No período acima descrito estava em voga a segunda leva de popularização de filmadoras portáteis, com as câmeras de filme em 8mm (o Regular 8). O terceiro período de avant-garde do filme, segundo Sheldon Renan, começou na segunda metade dos anos de 1950, mas teve o seu auge justamente com o surgimento do formato Super 8mm pela Kodak em 1965, embora os formatos de 16 mm e 35 mm (este mais dispendioso) continuassem a ser amplamente usados. Nesse período, em que a indústria cinematográfica já havia se estabelecido fortemente, Renan ressalta que Dois termos têm se tornado populares ao descrever o filme pessoal durante esse período: “independente” e “underground”. Independente, nesse contexto, significa livre de Hollywood. Mas o nome tem sido usado por uma variedade de film-makers, incluindo film-makers de trabalhos comerciais que produzem filmes tipo Hollywood mas fora desse sistema de estúdio. A despeito disso, muitos film-makers independentes, mas não comerciais, têm dissociado os seus filmes desse termo. (RENAN, 1967, p. 21)

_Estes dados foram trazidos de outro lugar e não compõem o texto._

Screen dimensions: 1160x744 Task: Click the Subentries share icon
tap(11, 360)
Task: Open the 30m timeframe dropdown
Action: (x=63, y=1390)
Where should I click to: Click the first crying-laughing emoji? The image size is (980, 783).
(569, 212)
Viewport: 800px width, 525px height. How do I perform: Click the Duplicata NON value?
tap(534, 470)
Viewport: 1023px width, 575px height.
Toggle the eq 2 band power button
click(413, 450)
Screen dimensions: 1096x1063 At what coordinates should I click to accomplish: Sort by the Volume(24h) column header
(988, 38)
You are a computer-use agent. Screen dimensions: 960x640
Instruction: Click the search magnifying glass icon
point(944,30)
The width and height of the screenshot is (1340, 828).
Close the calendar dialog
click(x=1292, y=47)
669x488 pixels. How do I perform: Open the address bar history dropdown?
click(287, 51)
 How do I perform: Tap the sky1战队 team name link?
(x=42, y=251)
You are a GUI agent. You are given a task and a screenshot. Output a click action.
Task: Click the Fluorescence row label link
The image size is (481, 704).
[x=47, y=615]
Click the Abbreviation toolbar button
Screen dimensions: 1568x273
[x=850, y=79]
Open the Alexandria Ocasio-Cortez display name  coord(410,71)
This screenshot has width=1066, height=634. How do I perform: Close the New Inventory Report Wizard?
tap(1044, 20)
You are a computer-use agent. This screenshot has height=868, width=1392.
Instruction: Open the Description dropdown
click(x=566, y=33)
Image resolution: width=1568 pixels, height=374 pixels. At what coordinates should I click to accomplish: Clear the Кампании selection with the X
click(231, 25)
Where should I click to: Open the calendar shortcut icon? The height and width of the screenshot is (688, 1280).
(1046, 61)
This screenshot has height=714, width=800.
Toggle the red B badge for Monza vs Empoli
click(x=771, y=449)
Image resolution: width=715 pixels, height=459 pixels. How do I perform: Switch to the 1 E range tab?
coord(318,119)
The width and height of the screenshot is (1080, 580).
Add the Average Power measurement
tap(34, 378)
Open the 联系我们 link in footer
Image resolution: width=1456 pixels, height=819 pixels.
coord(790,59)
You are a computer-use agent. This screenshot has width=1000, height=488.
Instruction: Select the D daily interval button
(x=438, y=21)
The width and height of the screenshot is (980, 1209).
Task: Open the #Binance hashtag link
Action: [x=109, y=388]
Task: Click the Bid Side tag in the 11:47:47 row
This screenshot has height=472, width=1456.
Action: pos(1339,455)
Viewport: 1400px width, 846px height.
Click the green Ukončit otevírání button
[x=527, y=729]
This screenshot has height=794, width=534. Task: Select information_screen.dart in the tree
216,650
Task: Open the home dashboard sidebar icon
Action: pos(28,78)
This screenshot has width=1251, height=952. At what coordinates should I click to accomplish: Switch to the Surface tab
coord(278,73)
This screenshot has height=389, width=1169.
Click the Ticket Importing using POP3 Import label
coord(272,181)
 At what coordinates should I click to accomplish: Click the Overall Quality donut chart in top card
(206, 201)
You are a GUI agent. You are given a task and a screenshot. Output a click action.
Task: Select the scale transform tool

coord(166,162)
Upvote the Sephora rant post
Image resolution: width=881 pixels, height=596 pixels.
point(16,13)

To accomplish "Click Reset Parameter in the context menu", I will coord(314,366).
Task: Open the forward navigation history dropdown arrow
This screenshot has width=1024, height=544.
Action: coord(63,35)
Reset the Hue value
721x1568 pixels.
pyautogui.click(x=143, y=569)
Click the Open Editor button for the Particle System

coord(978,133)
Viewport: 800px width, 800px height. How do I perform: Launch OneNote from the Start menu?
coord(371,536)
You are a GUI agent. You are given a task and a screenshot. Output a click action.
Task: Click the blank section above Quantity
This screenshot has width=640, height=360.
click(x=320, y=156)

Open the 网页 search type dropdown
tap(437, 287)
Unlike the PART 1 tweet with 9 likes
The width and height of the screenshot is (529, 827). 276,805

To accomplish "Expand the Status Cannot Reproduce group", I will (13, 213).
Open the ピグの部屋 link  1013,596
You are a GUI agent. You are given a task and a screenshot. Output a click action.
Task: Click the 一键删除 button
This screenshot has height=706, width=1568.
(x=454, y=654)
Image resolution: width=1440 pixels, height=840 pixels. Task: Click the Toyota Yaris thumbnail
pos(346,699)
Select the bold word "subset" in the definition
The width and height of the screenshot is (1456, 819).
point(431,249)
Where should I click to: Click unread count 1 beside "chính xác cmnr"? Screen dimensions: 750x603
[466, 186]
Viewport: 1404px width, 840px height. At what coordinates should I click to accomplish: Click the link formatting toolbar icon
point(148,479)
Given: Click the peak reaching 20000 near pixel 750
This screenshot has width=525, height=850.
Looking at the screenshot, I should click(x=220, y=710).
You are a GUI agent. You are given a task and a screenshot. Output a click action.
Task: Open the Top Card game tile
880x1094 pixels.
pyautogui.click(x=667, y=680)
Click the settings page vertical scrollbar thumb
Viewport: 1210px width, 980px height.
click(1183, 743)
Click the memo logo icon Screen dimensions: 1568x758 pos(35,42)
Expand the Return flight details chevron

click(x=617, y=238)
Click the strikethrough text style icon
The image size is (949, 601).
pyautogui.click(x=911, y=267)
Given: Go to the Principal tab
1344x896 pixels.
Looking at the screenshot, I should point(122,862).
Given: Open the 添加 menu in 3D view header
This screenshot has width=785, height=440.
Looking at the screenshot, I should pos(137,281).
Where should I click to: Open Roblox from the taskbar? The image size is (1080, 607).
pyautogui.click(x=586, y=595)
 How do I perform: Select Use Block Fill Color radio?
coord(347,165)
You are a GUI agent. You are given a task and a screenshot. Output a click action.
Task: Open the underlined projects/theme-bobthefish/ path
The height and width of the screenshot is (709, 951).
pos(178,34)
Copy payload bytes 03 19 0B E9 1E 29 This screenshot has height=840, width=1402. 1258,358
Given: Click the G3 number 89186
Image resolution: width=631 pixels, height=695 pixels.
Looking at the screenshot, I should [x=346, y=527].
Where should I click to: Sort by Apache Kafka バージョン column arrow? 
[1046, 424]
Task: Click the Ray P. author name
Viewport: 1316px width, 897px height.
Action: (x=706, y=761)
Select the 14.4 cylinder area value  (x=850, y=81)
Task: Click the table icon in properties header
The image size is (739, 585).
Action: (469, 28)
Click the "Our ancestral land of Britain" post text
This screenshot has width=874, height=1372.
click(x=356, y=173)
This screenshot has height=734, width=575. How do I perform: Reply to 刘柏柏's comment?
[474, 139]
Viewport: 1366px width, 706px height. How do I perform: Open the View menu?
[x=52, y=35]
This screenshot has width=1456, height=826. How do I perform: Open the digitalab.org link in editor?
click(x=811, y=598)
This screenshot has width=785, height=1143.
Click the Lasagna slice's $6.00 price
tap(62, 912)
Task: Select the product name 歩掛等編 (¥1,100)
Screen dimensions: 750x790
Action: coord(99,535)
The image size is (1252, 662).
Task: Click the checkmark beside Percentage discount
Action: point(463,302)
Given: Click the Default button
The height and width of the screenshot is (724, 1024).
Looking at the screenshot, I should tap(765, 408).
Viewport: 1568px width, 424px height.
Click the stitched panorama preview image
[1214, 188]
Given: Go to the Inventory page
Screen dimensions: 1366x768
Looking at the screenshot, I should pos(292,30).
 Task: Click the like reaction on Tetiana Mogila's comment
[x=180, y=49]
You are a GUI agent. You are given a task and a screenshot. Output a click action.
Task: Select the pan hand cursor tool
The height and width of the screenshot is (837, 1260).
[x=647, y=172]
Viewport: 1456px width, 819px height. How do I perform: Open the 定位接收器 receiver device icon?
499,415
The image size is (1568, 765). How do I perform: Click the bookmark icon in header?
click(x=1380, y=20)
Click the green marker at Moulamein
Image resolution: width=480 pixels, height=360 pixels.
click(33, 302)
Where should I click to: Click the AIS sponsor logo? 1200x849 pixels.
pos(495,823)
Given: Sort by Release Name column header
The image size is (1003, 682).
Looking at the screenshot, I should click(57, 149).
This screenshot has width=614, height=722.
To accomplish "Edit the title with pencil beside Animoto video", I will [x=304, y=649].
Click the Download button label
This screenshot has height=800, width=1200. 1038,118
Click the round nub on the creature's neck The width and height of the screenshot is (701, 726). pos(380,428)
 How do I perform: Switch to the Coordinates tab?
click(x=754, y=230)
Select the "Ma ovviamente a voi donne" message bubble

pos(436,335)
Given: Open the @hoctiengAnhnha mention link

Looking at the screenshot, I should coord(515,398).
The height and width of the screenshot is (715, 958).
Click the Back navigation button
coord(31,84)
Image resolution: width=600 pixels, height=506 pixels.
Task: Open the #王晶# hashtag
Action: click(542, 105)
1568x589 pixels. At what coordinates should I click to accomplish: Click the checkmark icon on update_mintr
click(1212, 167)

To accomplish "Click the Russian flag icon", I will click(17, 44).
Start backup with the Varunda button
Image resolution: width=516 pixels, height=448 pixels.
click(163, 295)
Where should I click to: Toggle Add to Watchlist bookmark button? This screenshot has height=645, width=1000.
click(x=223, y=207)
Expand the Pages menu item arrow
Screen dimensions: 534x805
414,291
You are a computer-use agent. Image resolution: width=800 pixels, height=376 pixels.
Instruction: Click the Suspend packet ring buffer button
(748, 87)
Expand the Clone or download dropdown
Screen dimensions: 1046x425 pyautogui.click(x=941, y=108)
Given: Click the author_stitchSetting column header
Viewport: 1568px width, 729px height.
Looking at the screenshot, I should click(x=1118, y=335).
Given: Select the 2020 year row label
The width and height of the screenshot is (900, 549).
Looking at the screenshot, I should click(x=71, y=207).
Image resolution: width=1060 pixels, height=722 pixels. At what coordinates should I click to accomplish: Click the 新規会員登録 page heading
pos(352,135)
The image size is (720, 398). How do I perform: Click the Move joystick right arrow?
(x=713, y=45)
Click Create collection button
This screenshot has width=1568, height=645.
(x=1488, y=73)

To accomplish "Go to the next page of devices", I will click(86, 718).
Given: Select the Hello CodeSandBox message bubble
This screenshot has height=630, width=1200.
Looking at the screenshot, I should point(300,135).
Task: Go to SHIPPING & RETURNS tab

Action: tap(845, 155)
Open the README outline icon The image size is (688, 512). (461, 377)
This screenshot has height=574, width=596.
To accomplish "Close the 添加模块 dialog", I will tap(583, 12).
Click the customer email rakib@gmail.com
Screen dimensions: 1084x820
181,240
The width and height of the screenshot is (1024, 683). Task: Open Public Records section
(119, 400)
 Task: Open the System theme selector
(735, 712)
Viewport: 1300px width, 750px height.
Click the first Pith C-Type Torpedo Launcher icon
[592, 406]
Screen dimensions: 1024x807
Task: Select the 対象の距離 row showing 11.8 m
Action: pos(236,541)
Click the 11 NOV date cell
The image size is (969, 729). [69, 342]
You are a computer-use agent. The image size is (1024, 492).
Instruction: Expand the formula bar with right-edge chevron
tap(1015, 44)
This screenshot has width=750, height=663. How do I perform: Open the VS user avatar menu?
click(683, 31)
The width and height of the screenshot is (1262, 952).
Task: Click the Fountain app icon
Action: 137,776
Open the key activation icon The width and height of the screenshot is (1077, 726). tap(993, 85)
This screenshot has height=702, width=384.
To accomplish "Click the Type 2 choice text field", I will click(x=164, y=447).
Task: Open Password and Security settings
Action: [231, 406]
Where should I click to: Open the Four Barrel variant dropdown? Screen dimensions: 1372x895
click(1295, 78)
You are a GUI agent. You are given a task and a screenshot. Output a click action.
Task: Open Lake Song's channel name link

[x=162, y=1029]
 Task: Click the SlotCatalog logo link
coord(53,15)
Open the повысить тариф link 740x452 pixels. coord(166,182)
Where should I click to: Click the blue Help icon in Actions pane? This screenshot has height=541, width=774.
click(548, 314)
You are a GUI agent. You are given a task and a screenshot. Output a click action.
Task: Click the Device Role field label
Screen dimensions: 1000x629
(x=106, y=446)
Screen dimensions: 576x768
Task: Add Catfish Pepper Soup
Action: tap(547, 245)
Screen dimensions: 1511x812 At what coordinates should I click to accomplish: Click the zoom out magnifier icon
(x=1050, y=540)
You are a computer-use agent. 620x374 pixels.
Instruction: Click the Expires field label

Avant-garde, experimental, underground e filme arte resultaram como denominações que até hoje são empregadas. Nunca foram termos sinônimos, embora algo equivalentes, refletindo as necessidades dos períodos em que eram realizados, e cada um dos modos com os quais eram concebidos trabalhos tão diferentes quanto numerosos. Na verdade, em relação a tais questões de nomenclatura e classificação de um determinado trabalho, a atitude do filmmaker que está imerso em seu esforço de criação artística poderá ser sempre evasiva ou negativa. A problemática da nomenclatura importará, talvez, para o filmmaker que sentir a necessidade de criar uma rotulação que condiga minimamente com a apresentação e os princípios do seu trabalho, e que lhe seja útil para direcionar a recepção do seu trabalho como ele desejaria.


10

Para muitos, não só os filmes underground nasceram como consequência direta das levas de popularização das filmadoras portáteis, mas o fato é que, segundo essa crença, a realização dessa classe de filmes mantém para com a porção chamada mainstream da cultura e da indústria cinematográfica uma relação praticamente simbiótica. Tal é a opinião de Malte Hagener, em Moving Forward, Looking Back: avant-garde and the invention of film: O avant-garde ocupou a posição de detector de minas em relação à cultura como um todo: ele testou o terreno, marcou os locais perigosos e limpou o caminho para as grandes levas da cultura mainstream passar. O posicionamento do avant-garde para com essas relações extensas com essa cultura é tão interdependente quanto paradoxal: a cultura mainstream precisa do avant-garde como seu trilheiro e guia para explorar regiões desconhecidas, enquanto que o avant-garde, por sua vez, simultaneamente precisou do mainstream como uma oposição, algo do qual ele tem que se distinguir (…) (HAGENER, 2007, p. 13. Tradução nossa)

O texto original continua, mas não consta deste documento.